This is all true about a Washington Post columnist. But, Radley Balko actually covers criminal justice, and the “sport” he admits to having never personally observed is police work. The “players” he criticizes are actually cops who’ve made life-or-death decisions that he openly mocks.

I first noticed the gaping hole in Balko’s knowledge while reading his 400-page tome on SWAT operations, The Rise of the Warrior Cop. While it is certainly chock full of historic anecdotes, detailed legislative research, and interviews with a few retired officers who share his world view, there was not a single first-hand observation of that which he criticized.

This doesn’t mean it lacks compelling points. Veteran cops I know ponder the over-use of SWAT teams.

But Balko’s attacks on SWAT contained no reference to his observations of the decision-making of SWAT operations. Not one word was devoted to his understanding of what goes into planning such events. He offered no remedy to mitigate potential threats to officers (except, like all Libertarians, ending the drug war).

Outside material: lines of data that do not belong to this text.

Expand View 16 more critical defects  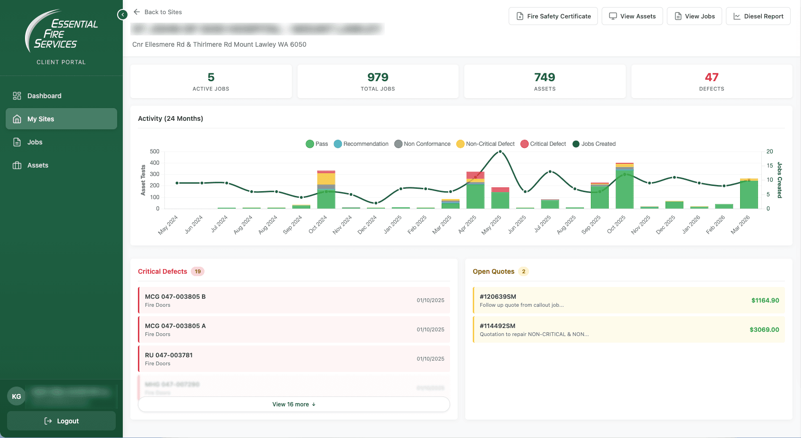pyautogui.click(x=293, y=404)
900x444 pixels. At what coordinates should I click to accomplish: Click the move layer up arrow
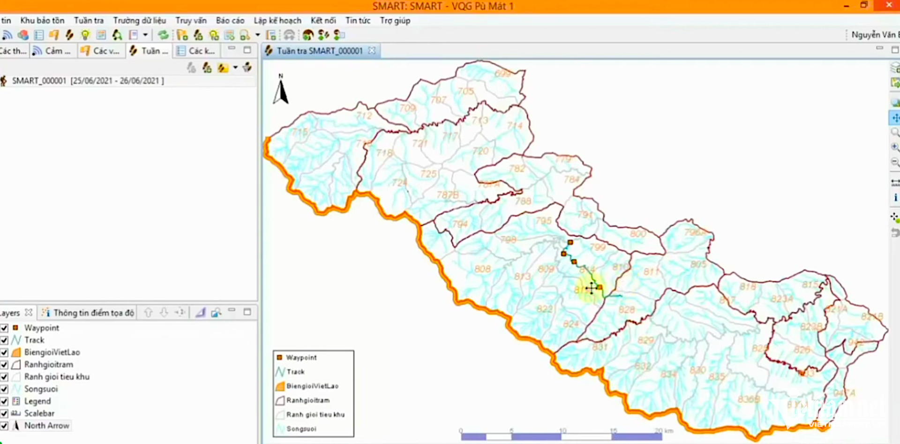point(148,313)
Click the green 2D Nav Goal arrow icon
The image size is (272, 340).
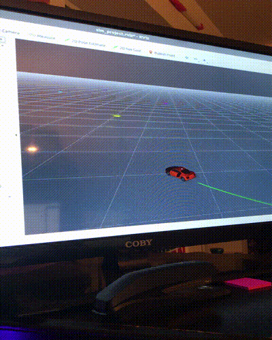(x=116, y=47)
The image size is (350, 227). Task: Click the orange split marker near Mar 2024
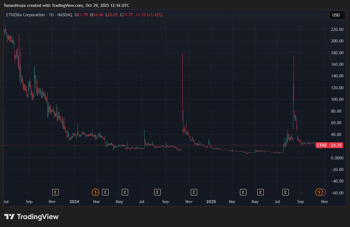(95, 192)
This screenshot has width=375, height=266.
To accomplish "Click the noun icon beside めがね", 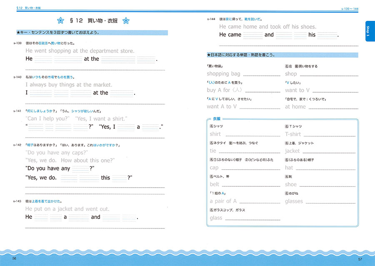I will click(x=287, y=194).
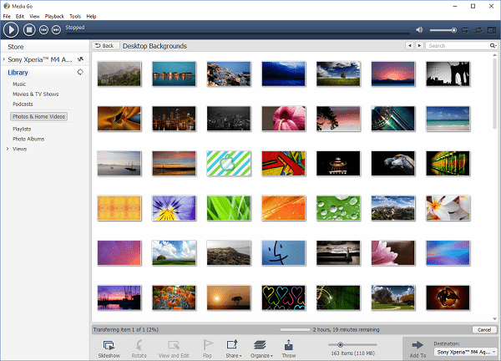Select Photo Albums in the Library
Viewport: 501px width, 361px height.
[x=28, y=139]
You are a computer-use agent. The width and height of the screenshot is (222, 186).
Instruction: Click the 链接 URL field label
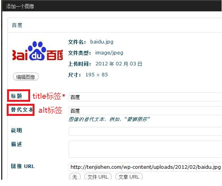tap(23, 166)
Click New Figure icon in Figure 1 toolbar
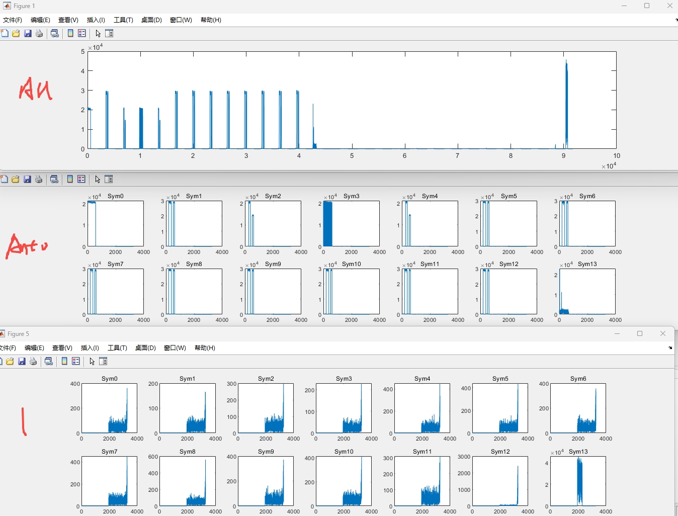 click(x=5, y=33)
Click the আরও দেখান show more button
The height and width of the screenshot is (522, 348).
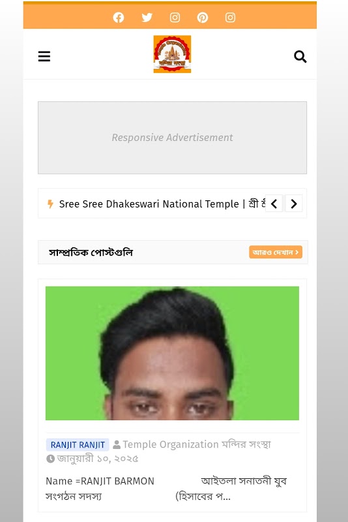click(x=276, y=252)
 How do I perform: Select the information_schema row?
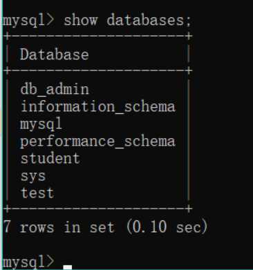pos(98,106)
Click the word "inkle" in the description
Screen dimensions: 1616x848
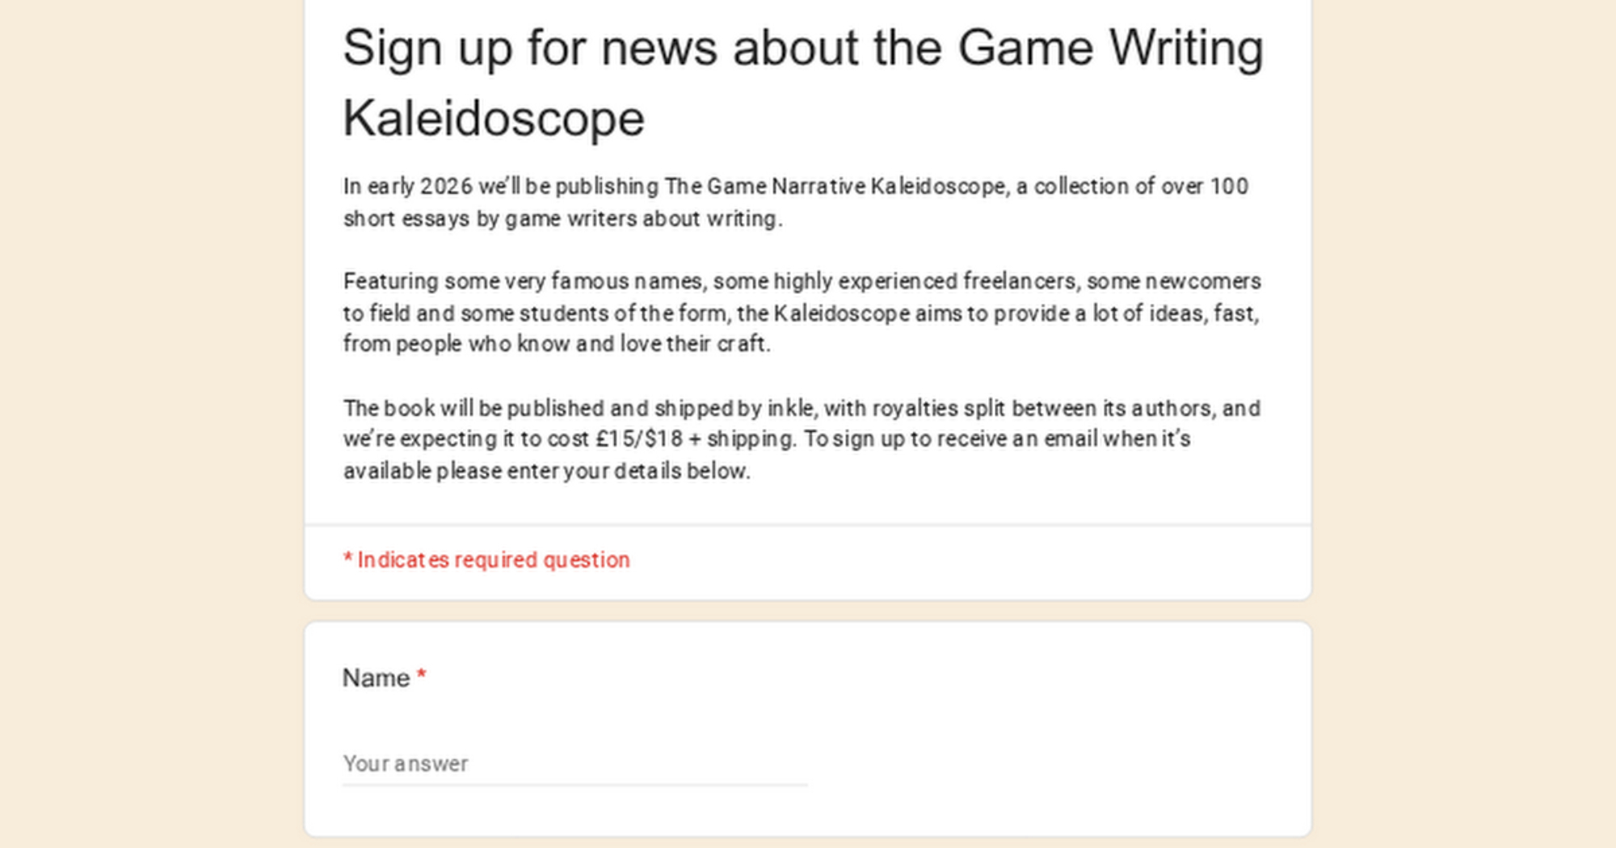coord(789,409)
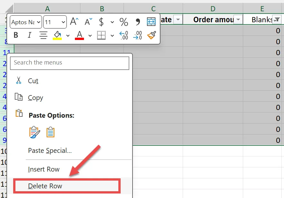
Task: Open the Order amount filter dropdown
Action: (238, 20)
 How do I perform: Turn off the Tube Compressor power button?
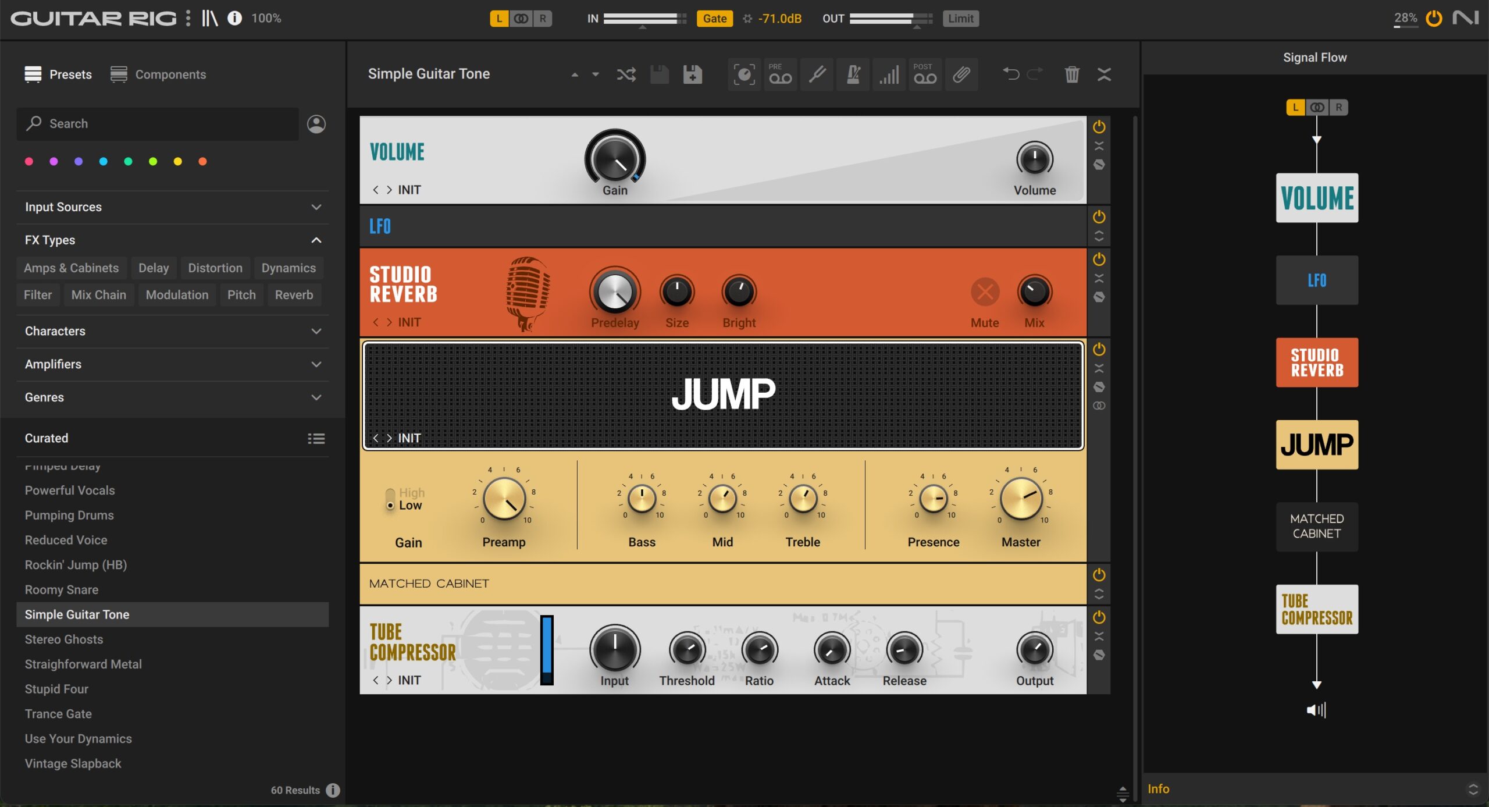1099,617
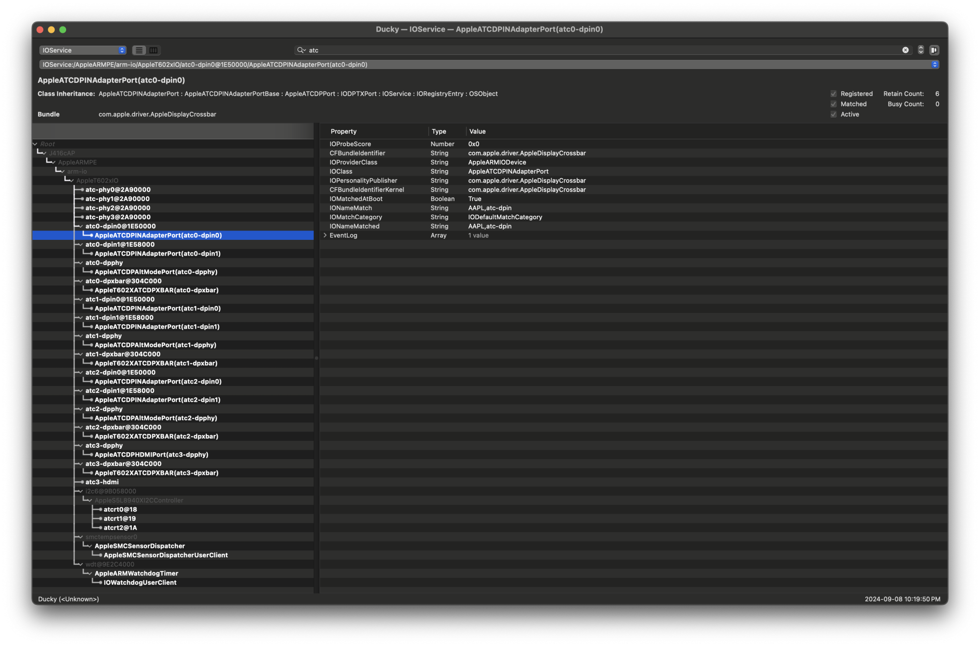Screen dimensions: 980x647
Task: Click the up arrow of the result stepper
Action: click(x=920, y=48)
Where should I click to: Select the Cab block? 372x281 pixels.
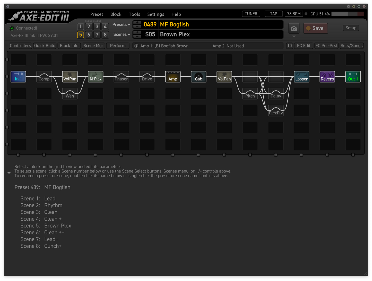pos(198,77)
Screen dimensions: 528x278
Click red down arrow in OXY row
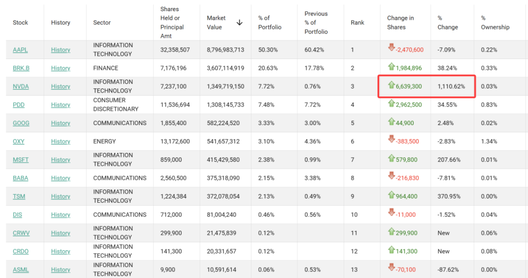point(391,140)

It seemed odd that someone criticizing life-or-death decisions would omit flaws he observed in the decision-making. I mean, if you wrote 400 pages on football special teams play, you’d certainly cite what you’d observed in practice sessions and coaching decisions, right? You’d not just cite statistics, but you’d recount anecdotes of the realities of the heat of the moment, if only to illustrate the numbers.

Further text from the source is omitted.